SparingVision, another RD Fund investment, is planning to launch a clinical trial in 2022 for its gene-agnostic, cone-preserving therapy for patients with RP, Usher syndrome, and related conditions.

Nearly 2 decades ago, Dr José-Alain Sahel, MD, and Dr Thierry Léveillard, PhD, investigators from the Institut de la Vision in Paris, France, identified a protein secreted by rod photoreceptors that is critical to the survival of cones. Aptly named rod-derived cone-viability factor, it is the protein expressed by SparingVision’s cone-preserving gene therapy.
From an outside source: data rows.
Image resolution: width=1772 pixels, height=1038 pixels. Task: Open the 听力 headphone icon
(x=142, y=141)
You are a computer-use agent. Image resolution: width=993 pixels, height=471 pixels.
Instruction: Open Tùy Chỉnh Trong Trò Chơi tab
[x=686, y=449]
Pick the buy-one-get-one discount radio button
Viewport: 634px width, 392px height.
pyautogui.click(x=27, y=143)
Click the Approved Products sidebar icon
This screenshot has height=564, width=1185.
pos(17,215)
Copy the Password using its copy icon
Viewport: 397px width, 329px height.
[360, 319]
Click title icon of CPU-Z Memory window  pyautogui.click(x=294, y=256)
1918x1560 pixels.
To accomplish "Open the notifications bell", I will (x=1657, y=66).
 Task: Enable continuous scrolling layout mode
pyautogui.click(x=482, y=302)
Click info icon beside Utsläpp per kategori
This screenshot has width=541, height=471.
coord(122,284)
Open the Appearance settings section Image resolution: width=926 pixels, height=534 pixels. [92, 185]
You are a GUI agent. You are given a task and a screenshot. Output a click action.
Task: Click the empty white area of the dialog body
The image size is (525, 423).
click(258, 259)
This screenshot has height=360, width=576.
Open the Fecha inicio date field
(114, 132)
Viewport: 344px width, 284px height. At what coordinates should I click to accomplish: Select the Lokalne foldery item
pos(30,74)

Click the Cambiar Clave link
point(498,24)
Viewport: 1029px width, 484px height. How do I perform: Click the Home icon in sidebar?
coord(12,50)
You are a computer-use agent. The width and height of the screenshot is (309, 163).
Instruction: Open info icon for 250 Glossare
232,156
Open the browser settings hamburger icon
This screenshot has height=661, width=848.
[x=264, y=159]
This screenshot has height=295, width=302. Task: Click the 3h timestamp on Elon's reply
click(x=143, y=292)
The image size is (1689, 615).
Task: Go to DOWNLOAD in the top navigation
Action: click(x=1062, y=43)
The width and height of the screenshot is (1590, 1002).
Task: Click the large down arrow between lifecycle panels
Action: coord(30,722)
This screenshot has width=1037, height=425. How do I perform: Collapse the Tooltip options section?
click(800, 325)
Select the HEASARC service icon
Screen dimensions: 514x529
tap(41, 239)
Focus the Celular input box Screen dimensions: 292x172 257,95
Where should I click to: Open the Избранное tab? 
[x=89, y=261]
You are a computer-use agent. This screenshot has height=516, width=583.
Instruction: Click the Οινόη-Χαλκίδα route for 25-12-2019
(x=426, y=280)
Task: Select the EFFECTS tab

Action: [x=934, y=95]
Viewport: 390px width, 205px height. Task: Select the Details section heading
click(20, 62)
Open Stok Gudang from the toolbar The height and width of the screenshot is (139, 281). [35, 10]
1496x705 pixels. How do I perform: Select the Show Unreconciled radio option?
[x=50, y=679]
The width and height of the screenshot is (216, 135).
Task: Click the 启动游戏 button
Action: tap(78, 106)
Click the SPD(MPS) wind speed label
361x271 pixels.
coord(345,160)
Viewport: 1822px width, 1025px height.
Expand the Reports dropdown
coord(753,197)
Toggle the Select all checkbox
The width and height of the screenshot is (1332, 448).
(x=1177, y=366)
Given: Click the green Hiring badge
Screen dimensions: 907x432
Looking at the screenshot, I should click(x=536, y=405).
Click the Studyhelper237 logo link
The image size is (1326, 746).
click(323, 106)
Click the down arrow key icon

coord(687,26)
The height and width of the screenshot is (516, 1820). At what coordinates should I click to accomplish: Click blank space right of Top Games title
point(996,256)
The company is also developing a gene therapy that restores light sensitivity to cones that have lost their ability to process light due to advanced forms of RP, Usher syndrome, and related diseases.

The RD Fund’s other gene-related therapy investments include SalioGen Therapeutics, whose Saliogase technology seamlessly inserts new DNA of any size (eg, the Stargardt disease gene ABCA4) into precise, defined genomic locations.The fund also invests in ProQR Therapeutics, which has an RNA therapy in a phase 2/3 clinical trial for individuals with Usher syndrome 2A and nonsyndromic RP caused by mutations in exon 13 of the USH2A gene.

“We are off to a great start with our investments and working to continue to expand our portfolio with the strategy of investing in strong science being developed by well-managed companies,” said Yerxa. “I think our coinvestors recognise and appreciate our commitment to making every shot on goal really count.”